ジンは無言のまましばらく立ち尽くして、ふと気づいてしゃがみ込み、足元に転がっていたユウカの念筒を拾った。ジンの作った竹筒の念筒。
「ユウカを、助けます」
竹筒を持ってジンは走り出した。すぐにリュウトが気づく。
「おい、この女、どうなってもいいんだな」
リュウトは向き直って短刀を振り上げた。まだ五十歩以上の距離がある。
その時ジンの右腕がどくりと大きく脈打って、腕全部が念剣と化したように感じた。腕が熱そのものになる。
「ユウカっ」
叫びながら衝動に任せてリュウトに向かって右腕を振りぬいた。

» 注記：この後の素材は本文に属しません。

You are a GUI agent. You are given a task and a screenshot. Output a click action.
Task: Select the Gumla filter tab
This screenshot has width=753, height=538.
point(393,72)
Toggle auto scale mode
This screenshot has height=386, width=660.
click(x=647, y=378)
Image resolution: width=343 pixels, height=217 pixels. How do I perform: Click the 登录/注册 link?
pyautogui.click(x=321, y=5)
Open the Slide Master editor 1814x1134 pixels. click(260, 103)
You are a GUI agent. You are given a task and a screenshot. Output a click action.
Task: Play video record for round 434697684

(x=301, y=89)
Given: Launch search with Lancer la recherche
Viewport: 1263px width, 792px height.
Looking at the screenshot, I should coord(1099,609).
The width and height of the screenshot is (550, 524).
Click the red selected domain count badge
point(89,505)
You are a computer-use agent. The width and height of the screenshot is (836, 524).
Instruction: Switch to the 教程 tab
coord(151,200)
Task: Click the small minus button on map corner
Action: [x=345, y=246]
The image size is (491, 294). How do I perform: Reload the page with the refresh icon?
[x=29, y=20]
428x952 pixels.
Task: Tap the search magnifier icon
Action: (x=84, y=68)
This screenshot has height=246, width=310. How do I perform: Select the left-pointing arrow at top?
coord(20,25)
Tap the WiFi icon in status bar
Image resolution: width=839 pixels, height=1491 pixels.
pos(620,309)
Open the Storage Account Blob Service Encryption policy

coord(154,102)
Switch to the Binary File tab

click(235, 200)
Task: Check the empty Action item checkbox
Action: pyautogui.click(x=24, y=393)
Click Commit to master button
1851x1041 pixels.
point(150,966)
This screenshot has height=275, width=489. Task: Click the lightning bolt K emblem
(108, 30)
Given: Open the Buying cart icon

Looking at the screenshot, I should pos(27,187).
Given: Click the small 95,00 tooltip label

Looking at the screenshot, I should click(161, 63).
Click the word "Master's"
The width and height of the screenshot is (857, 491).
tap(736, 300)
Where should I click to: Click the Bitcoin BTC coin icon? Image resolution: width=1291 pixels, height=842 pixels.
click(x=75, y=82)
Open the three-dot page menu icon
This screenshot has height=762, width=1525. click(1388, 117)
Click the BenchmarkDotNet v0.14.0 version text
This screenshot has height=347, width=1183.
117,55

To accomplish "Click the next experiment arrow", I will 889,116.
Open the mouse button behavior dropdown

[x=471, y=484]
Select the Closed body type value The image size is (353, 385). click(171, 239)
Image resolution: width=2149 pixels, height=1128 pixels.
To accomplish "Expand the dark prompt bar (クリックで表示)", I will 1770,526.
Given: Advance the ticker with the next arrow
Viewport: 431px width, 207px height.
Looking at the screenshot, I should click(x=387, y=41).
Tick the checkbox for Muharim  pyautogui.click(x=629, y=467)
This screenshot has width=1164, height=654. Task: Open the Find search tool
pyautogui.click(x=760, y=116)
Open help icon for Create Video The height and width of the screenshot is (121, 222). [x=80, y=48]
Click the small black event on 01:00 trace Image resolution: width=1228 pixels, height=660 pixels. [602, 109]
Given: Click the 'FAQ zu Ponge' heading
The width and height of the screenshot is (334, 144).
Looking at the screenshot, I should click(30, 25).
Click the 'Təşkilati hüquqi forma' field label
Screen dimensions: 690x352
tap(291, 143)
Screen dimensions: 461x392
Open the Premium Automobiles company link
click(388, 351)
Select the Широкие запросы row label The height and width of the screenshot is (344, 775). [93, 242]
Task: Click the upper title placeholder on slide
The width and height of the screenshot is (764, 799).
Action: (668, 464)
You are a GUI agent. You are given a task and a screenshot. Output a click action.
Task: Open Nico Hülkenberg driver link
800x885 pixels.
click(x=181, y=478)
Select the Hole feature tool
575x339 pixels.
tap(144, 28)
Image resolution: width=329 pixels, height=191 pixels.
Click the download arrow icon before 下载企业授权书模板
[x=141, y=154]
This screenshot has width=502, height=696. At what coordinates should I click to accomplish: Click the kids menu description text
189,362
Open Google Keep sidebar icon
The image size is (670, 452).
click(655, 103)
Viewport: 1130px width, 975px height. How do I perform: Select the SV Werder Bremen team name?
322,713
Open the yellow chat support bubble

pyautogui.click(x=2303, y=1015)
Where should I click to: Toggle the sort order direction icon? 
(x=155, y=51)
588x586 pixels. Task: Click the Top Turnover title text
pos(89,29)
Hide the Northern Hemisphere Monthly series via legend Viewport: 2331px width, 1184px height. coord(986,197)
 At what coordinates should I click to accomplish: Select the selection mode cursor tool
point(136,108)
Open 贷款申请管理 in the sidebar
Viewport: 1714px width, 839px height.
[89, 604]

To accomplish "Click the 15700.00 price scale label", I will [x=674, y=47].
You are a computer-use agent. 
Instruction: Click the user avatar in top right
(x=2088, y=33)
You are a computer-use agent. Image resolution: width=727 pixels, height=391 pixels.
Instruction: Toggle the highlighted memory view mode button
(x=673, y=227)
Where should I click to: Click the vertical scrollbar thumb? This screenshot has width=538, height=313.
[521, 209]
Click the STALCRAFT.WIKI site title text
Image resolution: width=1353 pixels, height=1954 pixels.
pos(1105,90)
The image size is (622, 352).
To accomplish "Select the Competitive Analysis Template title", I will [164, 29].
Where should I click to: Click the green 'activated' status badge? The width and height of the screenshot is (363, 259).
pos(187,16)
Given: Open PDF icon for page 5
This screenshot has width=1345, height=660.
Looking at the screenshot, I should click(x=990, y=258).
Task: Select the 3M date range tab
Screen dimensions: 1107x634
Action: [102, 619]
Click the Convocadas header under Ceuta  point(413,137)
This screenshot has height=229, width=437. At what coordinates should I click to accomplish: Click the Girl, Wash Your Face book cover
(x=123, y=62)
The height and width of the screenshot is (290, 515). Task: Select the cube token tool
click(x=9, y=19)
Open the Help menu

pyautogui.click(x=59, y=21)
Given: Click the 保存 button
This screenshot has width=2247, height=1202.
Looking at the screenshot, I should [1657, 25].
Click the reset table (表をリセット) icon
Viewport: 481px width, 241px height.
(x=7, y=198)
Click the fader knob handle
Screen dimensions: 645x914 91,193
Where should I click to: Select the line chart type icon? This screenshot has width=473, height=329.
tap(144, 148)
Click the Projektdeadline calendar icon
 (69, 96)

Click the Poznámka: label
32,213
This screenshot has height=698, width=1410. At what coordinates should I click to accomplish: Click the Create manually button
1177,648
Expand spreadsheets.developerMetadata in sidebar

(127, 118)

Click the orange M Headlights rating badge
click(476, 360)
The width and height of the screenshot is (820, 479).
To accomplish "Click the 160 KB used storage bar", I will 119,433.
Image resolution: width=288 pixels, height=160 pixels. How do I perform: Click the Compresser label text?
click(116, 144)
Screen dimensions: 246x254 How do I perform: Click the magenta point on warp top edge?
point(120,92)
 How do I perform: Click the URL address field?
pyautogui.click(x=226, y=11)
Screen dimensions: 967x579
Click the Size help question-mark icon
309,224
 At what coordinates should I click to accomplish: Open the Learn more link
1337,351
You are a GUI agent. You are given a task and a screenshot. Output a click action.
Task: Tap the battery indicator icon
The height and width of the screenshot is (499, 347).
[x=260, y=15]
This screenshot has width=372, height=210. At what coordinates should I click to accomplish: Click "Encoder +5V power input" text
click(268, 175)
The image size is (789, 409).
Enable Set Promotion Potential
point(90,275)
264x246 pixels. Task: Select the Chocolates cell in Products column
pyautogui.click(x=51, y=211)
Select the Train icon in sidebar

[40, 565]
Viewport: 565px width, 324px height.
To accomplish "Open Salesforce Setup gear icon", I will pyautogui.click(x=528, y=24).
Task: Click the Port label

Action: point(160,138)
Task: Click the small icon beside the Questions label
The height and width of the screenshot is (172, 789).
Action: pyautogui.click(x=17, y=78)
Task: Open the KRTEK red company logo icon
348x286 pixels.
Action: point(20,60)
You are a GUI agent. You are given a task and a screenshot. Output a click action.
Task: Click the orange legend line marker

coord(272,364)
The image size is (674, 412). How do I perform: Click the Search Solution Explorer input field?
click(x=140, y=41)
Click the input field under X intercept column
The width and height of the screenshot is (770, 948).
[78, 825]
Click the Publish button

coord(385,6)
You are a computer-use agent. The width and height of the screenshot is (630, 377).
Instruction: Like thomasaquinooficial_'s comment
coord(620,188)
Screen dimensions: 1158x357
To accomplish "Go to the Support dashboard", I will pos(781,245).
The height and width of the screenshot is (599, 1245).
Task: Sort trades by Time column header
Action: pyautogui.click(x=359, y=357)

右腕いっぱいに溢れかえっていた熱が、竹筒を握り締めたままの掌に殺到し、瞬間、竹筒が鮮やかに輝いた。
碧色の閃光が竹筒から迸り、空を駆け抜けてリュウトの手首を襲った。
「キヒィーッ」
奇妙な叫び声を上げてリュウトが転がる。その右手には短刀は無く、切り裂かれた手首から血が噴きこぼれていた。見届けたジンも枯れ木が朽ちるようにどさりと倒れた。